● WHAT THIS TASK INVOLVES
Carry on the page about the Annual Privacy Forum 2025 from its last sentence, not the listing.

● EXERCISE PASSAGE
Annual Privacy Forum (APF) 2025

Data Protection and Privacy in the Era of Technological Innovation

The Annual Privacy Forum 2025 takes place in Frankfurt am Main, Germany, organized by Goethe University Frankfurt, Karlstad University, and RSA Conference with active participation from the European Union Agency for Cybersecurity (ENISA), European Data Protection Supervisor (EDPS), and the European Cybersecurity Competence Centre and Network (ECCC). This premier academic and policy forum examines critical challenges in personal data protection and privacy as innovative technologies and business models continue to outpace legislative frameworks.

Forum Focus

The EU legal framework on personal data protection plays a key role in controlling personal data processing while ensuring adequate protection levels. However, even comprehensive legislative efforts struggle to match the pace of technological innovation and evolving business models that challenge how personal data is processed and privacy is protected across the EU and beyond. Against this background, APF 2025 brings together an interdisciplinary community to examine what is at stake and identify the origins of threats to data protection and privacy.

(Stored data)
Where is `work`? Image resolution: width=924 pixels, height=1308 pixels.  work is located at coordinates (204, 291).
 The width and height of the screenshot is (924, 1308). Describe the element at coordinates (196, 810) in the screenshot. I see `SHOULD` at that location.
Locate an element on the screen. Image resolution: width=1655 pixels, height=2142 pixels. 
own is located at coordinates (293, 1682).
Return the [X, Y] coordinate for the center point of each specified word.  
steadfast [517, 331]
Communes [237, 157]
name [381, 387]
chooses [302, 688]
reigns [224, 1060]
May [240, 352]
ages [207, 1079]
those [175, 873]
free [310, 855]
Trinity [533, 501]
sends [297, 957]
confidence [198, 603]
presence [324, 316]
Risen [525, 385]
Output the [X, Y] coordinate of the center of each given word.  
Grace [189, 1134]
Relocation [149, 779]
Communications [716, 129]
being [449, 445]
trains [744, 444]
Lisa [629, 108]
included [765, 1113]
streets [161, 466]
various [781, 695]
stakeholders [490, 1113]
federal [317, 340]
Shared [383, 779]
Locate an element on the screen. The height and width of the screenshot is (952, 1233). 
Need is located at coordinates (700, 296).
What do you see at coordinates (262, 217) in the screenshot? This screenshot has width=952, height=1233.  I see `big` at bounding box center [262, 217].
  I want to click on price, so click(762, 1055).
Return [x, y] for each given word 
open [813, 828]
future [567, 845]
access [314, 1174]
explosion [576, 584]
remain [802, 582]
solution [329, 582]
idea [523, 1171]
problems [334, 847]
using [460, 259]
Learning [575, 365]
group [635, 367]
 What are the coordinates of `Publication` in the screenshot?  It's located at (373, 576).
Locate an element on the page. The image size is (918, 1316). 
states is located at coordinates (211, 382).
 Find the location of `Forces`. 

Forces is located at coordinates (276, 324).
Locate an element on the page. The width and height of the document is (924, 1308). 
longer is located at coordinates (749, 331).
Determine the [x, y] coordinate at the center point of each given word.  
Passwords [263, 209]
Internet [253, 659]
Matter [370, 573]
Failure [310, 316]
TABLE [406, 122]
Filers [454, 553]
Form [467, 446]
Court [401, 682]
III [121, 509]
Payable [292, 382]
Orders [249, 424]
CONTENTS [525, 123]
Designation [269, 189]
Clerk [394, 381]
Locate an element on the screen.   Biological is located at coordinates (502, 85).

● RESPONSE BELOW
Call for Papers

APF 2025 invites papers presenting original work on data protection and privacy themes and their repercussions on technology, business, government, law, society, policy, and law enforcement. The forum seeks an interdisciplinary approach to bridge the gap between research, business models, and policy while proposing new models and interpretations. Submissions are welcome from researchers, academia, policymakers, implementers, data protection authorities, industry professionals, consultants, NGOs, and civil society representatives.

Full research papers must contain genuine content without overlap with previously published work, while opinion papers should reflect the author's perspectives. Submissions can be up to 8,000 words, excluding bibliography and well-marked appendices. Submissions can be made through EasyChair at the conference website.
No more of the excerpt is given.